Submitted to: Plant Breeding
Publication Type: Peer Reviewed Journal
Publication Acceptance Date: 10/1/2008
Publication Date: 8/1/2009
Citation: Lee, J.D., Shannon, J.G., So, Y.S., Sleper, D.A., Nelson, R.L., Lee, J.H., Choung, M.G. 2009. Environmental Effects on Lutein Concent and Relationship of Lutein and Other Seed Components in Soybean. Plant Breeding. 128:97-100. Interpretive Summary: Lutein is a bioactive compound in soybean seed that has been shown to be beneficial for eye health in humans. There has been little research done on the effects of the environment on lutein concentration or on differences among soybean varieties. Our objectives were to determine the variation in lutein concentration and the relationships of lutein to other seed constituents. By analyzing lutein concentration in 15 diverse soybean varieties grown in four environments, we found large differences among the varieties but small differences among the environments.
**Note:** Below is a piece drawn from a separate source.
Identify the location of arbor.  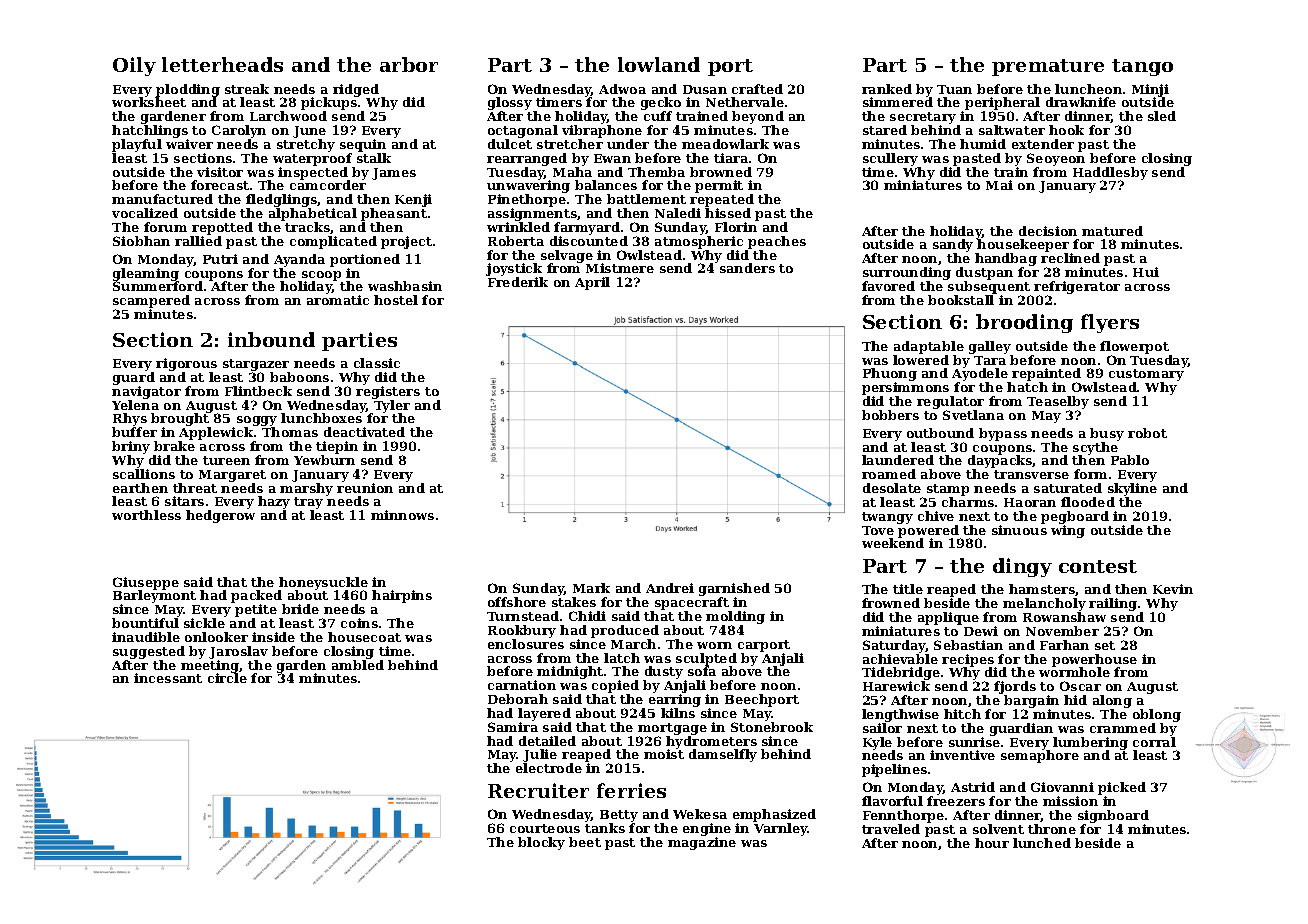
(409, 64).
Lutein concentration was not related to either oil or protein concentration. These data show that it would be possible to increase lutein concentration in future soybean varieties and will be useful to soybean breeders and other scientists interested in the health benefits of soybean products.
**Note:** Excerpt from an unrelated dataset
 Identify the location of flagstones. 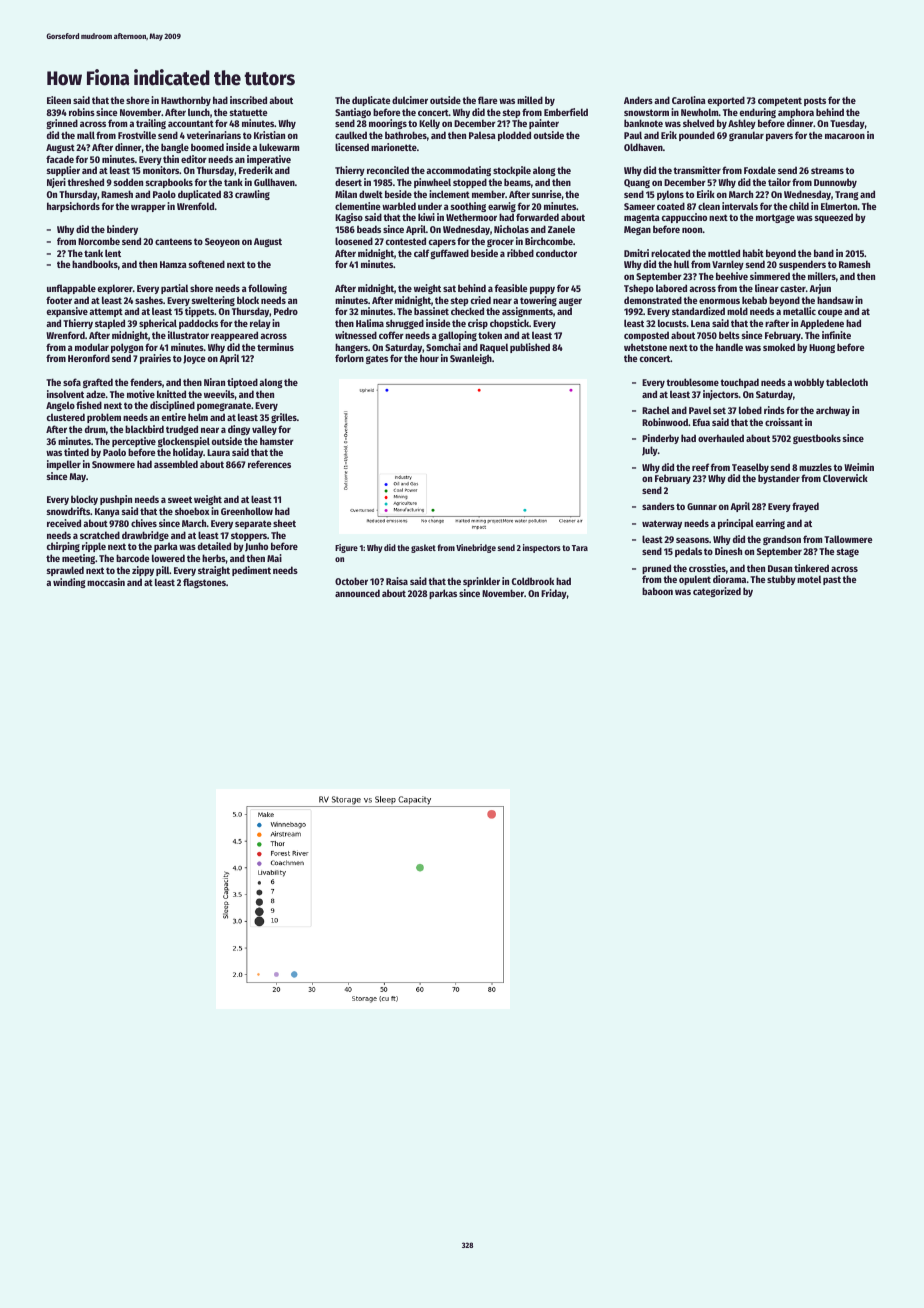
(204, 583).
Technical Abstract: Lutein is a major carotenoid in soybean [Glycine max (L.) Merr. ] seed, and has been shown to be beneficial for eye health in humans. Development of soybeans high in lutein is a goal of some breeding programs. Little is known about how different growing environments affect lutein concentration. Objective of this study was to determine the variation of lutein and its relationship to seed protein, oil and individual fatty acids in soybean seed. Fifteen soybean genotypes were planted at four environments. There were significant differences in lutein concentration among genotypes, but there was no effect of year and planting date on lutein concentration in soybean seed. However, genotype x year, genotype x planting date, and genotype x year x planting date were significant for lutein concentration. Although each genotype showed similar response across environments, lutein concentration varied significantly across the four growing environments in 14 of the 15 genotypes evaluated. Lutein concentration was not correlated with seed protein or oil and palmitic or stearic acid concentrations. However, lutein was positively correlated with oleic acid concentration and negatively correlated with linoleic and linolenic acids concentration.